Dit artikel zegt: "men is aansprakelijk niet alleen voor de schade welke men veroorzaakt door zijn eigen daad, maar ook voor die welke veroorzaakt wordt door de daad van personen voor wie men moet instaan, of van zaken die men onder zijn bewaring heeft".

Om beroep te kunnen doen op dit artikel is het noodzakelijk dat de aangesprokene de bewaarder is van de zaak, dat deze zaak aangetast is door een gebrek waardoor aan een derde schade wordt veroorzaakt.

De bewaarder is meestal de persoon die in feite, voor eigen rekening, van de zaak gebruik maakt. Hij heeft er bovendien de macht, bewaking en leiding over.

Concreet wil dit zeggen dat elkéén aansprakelijk is voor schade veroorzaakt door zaken die hij onder zijn bewaring heeft. Dit houdt in dat niet het eigendomsrecht over deze zaak doorslaggevend is, maar wel het feitelijke gebruik van de zaak, met een recht van leiding en toezicht.

Niet alleen particulieren onderling kunnen elkaar schade toebrengen, maar ook bedrijven, de overheid, intercommunales enz. Ook zij zullen aansprakelijk kunnen gesteld worden voor de schade die zij toegebracht hebben. In dit geval gaat het dus om de watermaatschappij die schade heeft toegebracht. Of je gelijk zou kunnen halen bij de rechter in verband met de geleden schade, hangt uiteraard volledig af van de concrete en precieze feiten en omstandigheden.
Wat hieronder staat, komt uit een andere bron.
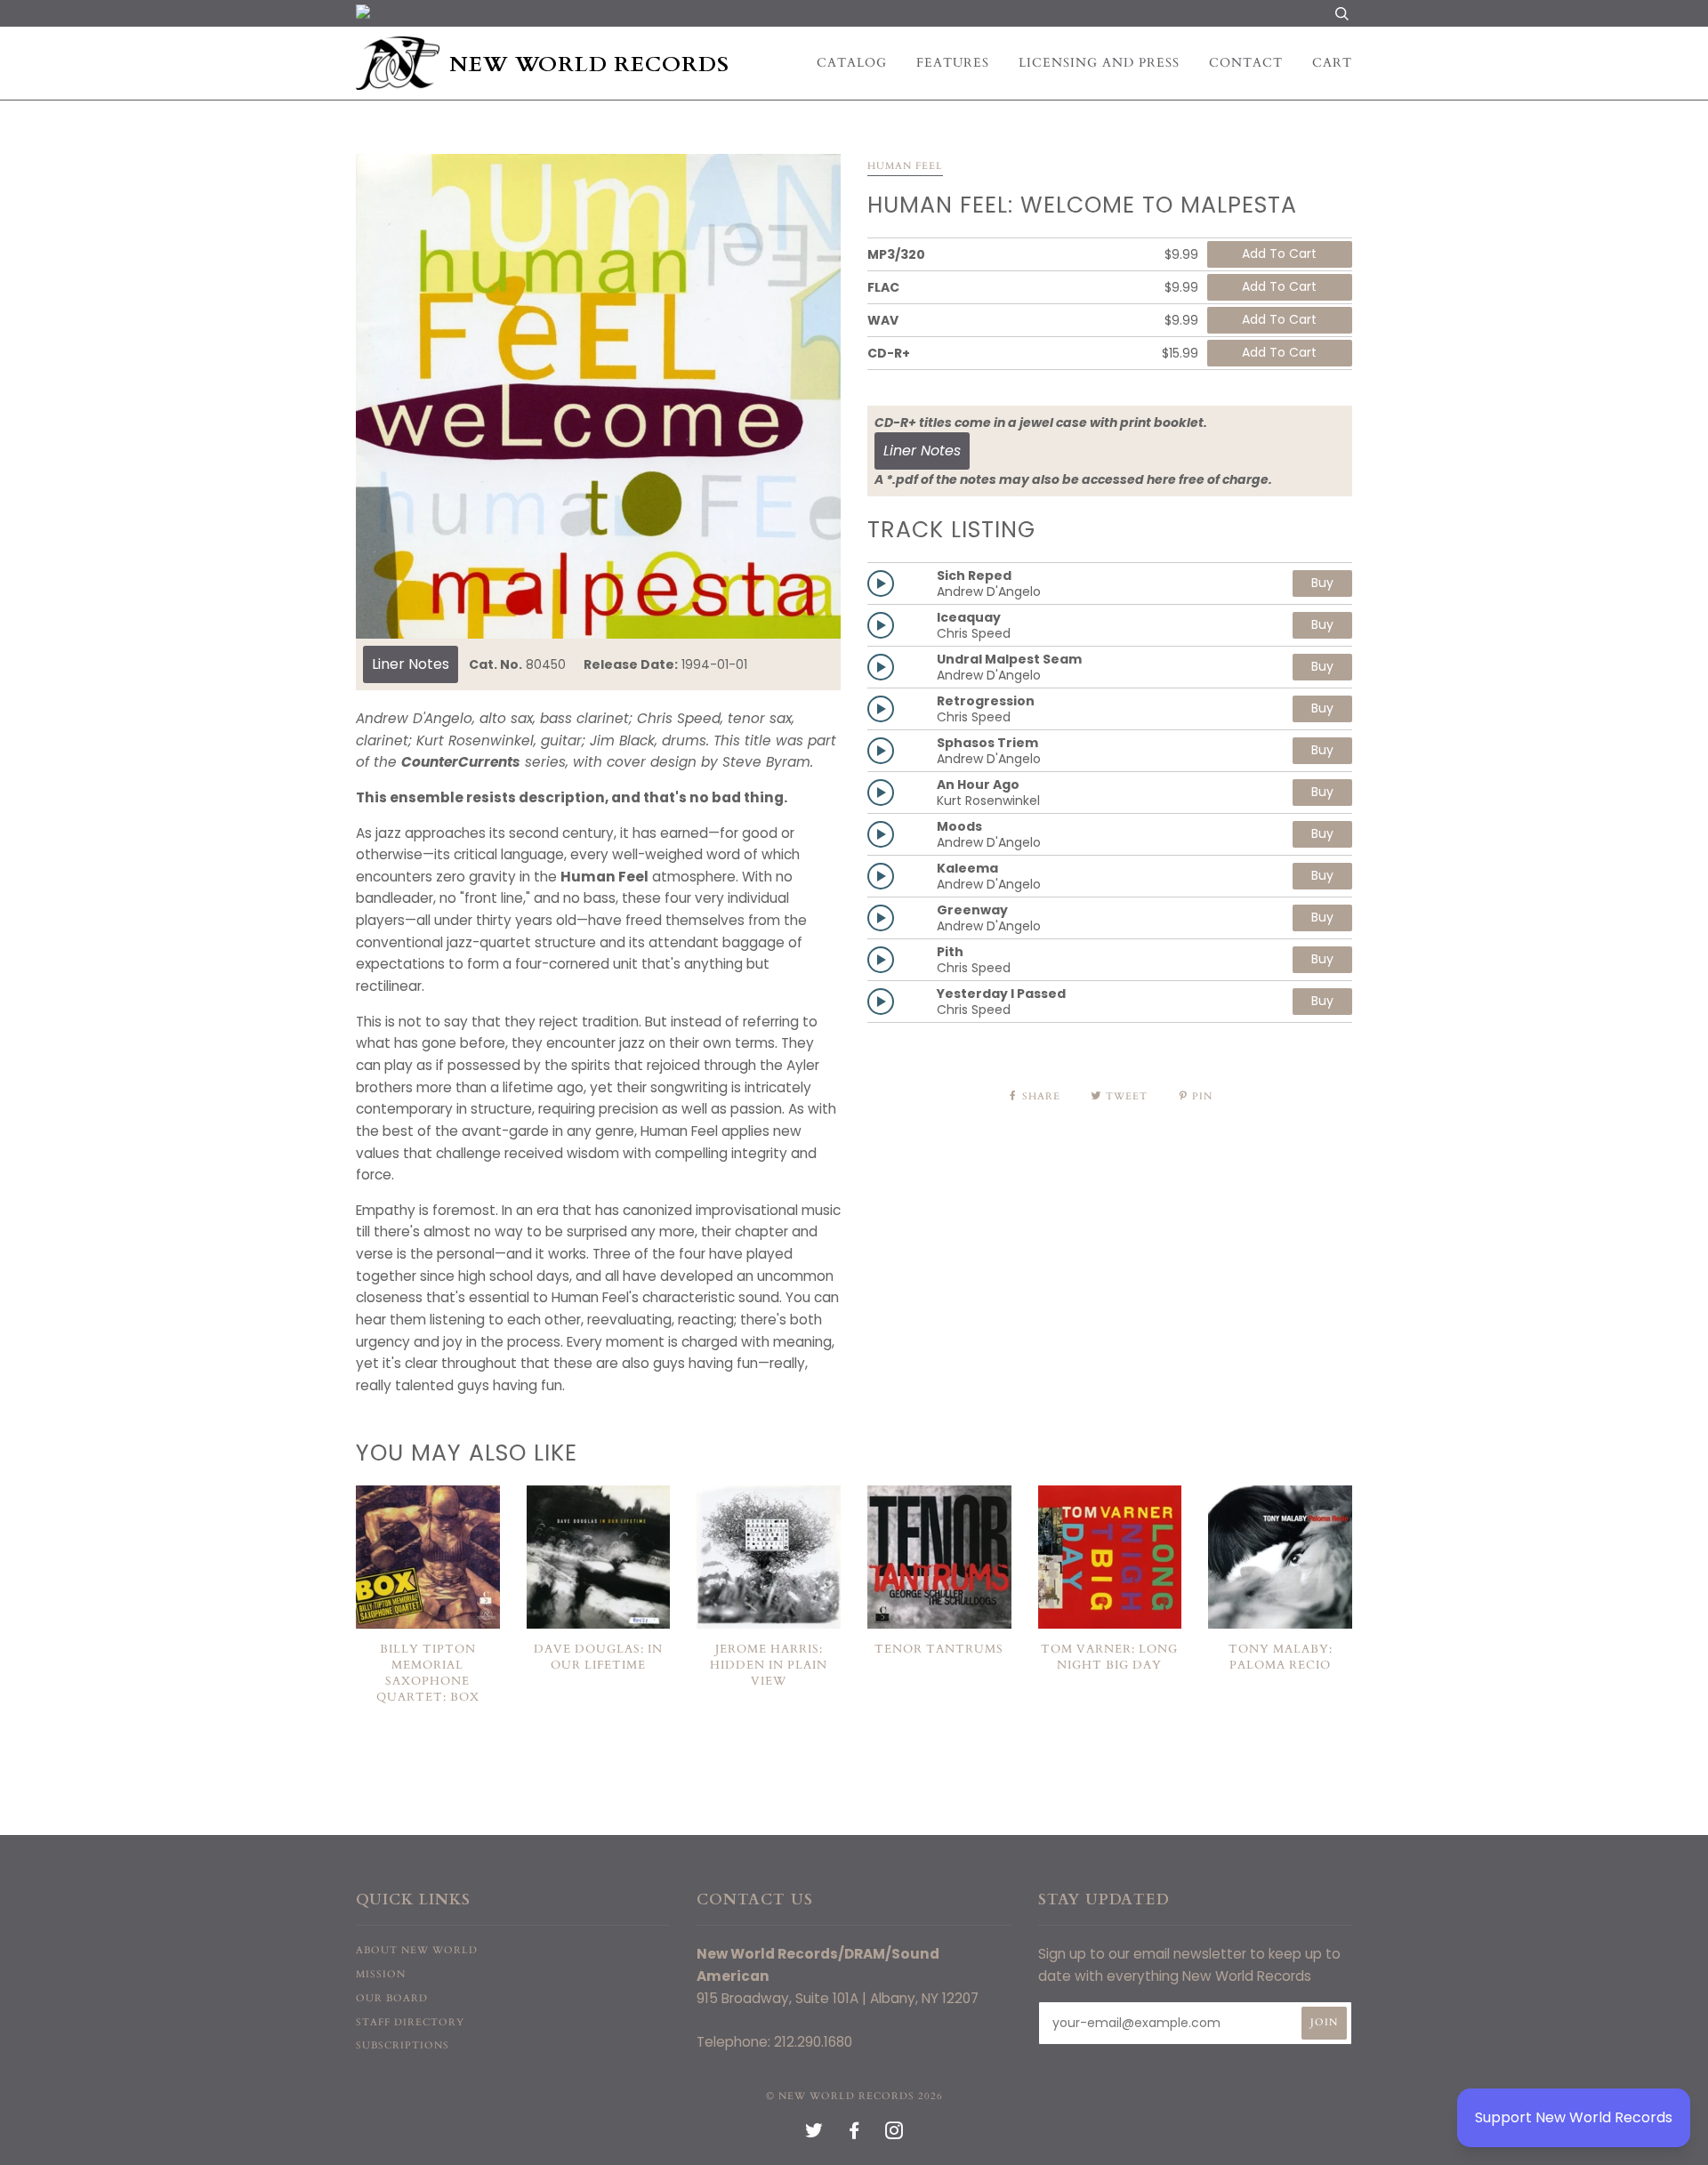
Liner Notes (410, 664)
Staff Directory (410, 2022)
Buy (1322, 583)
Een klein detail kan soms een heel ander licht op de zaak werpen.

De rechter sprak zich onlangs uit over een schadegeval tussen de watermaatschappij en haar abonnee. Hieronder volgt een bondige uiteenzetting.

De feiten

André is aangesloten bij de intercommunale watermaatschappij. André vertrekt op vakantie en laat de goede zorgen van zijn woning over aan zijn zoon. Bij zijn terugkeer stelt André vast dat er in de kelder 1,5 m water staat. Hij waarschuwt de watermaatschappij en er wordt gezocht naar de oorzaak van de schade. André stelt de watermaatschappij aansprakelijk voor de aanzienlijke schade die hij opliep. Er wordt een deskundige aangesteld en deze stelt vast dat er door werkzaamheden in de straat van André nogal wat trillingen ontstonden en hierdoor de 60 jarige hoofdstopkraan het heeft begeven. Dit is de kraan welke op ongeveer 1 m van de gevel onder het voetpad gelegen is en de distributieleiding met de aansluiting verbindt.

De twee partijen komen niet tot een akkoord en André brengt de zaak voor de rechter.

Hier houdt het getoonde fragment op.